> I think that this is due to the fact that ethereal decodes after the
> mpls-header is either altered or removed.
Ethereal decodes what the libpcap capture mechanism gives it; on Linux,
libpcap gets what the kernel's PF_PACKET/SOCK_RAW mechanism gives it.
Ethereal and libpcap are at the mercy of the OS's networking code when
capturing.
If that mechanism gives it frames with an Ethernet type field of 0x8847
(MPLS unicast) without an MPLS header after the Ethernet header, there's
not much Ethereal (or any *other* sniffer that uses libpcap) can do
about it.
> What happens is
> 1.If the MPLS-shim is removed, the TOS-Field still says mpls
By "the TOS field", do you mean the Ethernet type field? That's what
tells Ethereal that a frame is an MPLS frame.

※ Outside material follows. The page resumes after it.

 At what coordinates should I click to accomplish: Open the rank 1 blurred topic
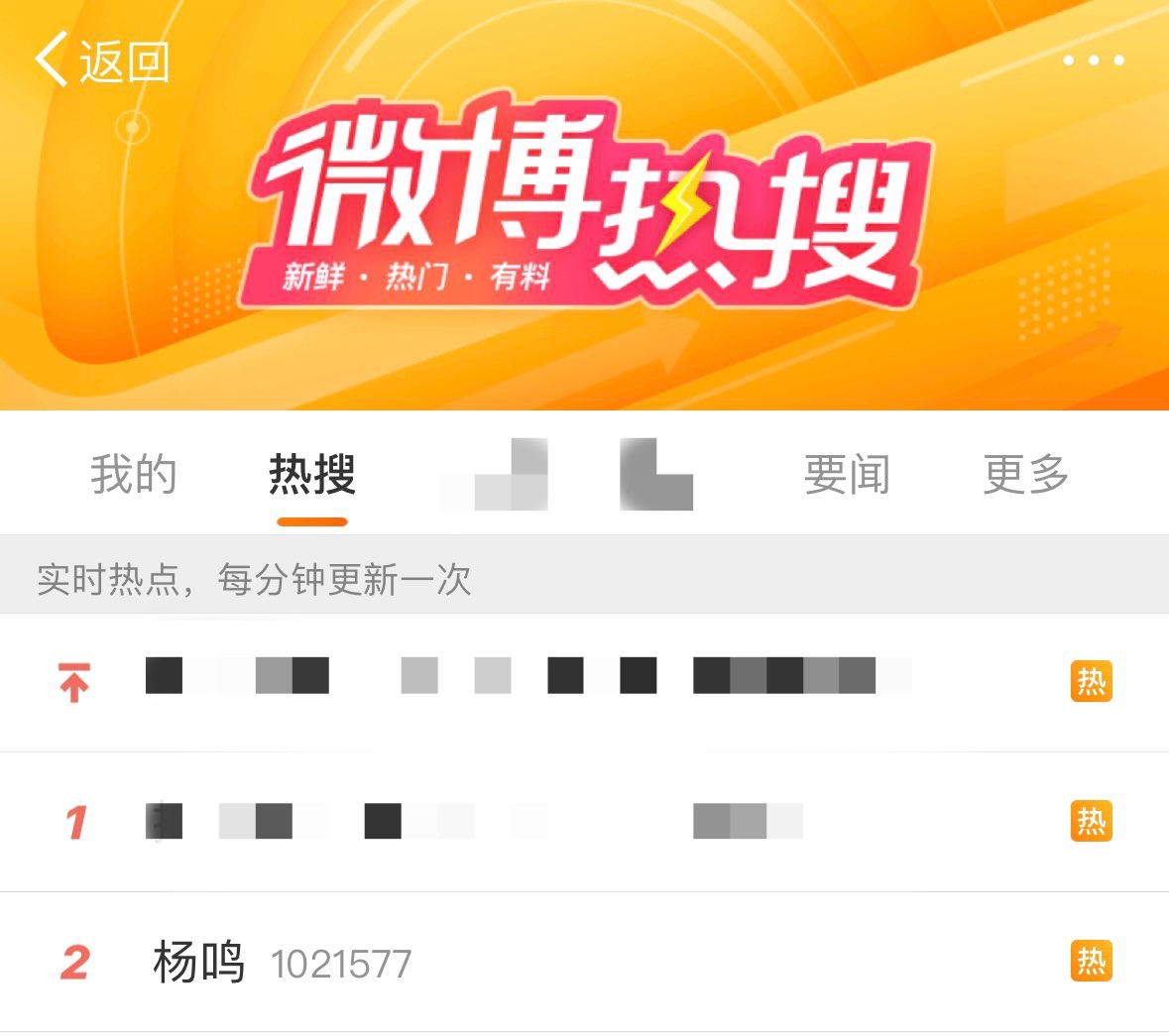coord(585,822)
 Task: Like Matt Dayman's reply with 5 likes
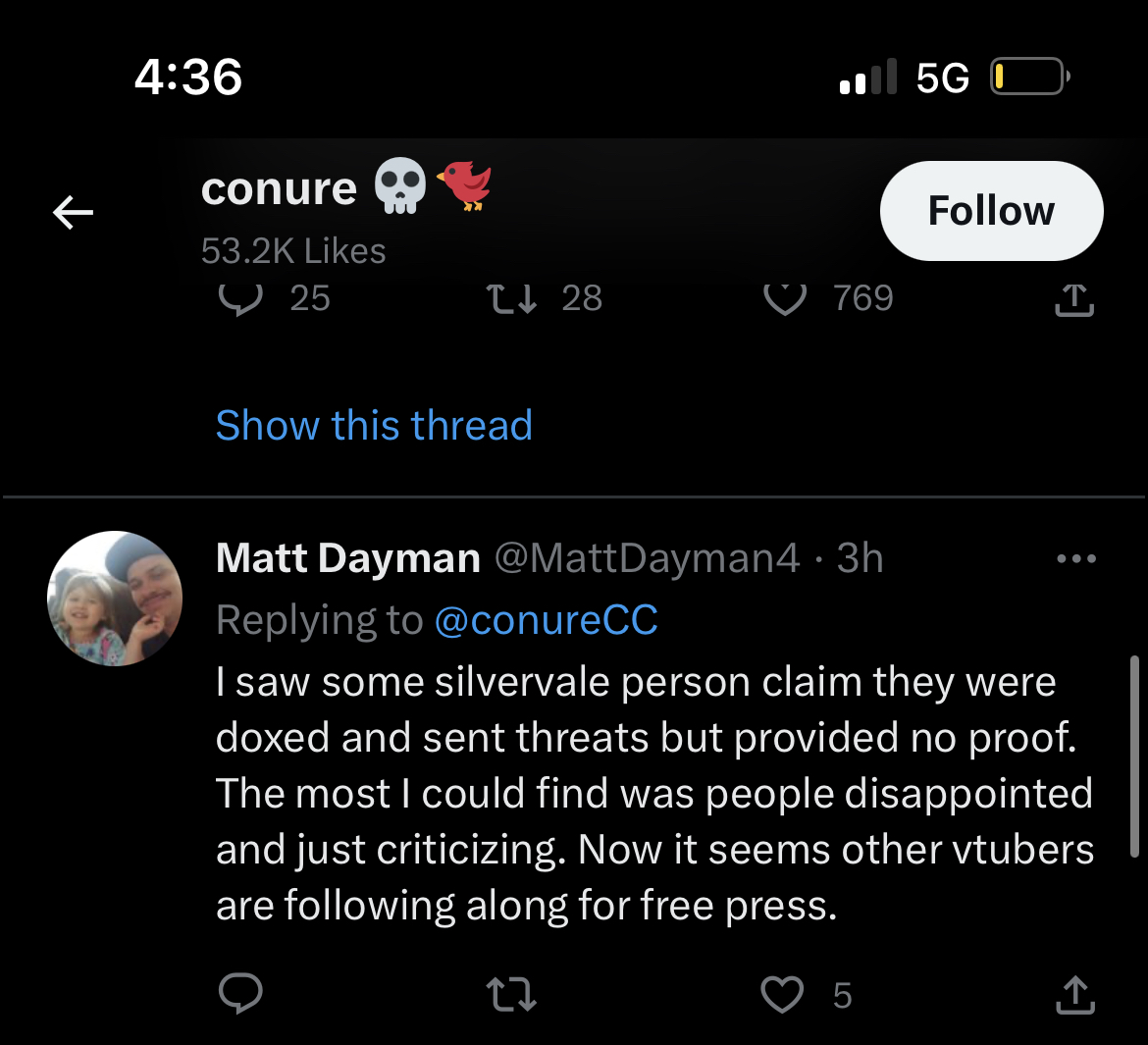tap(783, 995)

> If anyone knows how this could be fixed in a different way than by
> using an extra machine, please tell me
Well, if you can get the Linux networking stack to send *raw Ethernet*
frames to PF_PACKET/SOCK_RAW sockets *AND*, if the Linux MPLS code
modifies those frames in place, get it to do a copy-on-write of the
frame, so that it doesn't damage the copy of the frame sent to the
PF_PACKET/SOCK_RAW socket, that might help.
I don't know how one would do that, however.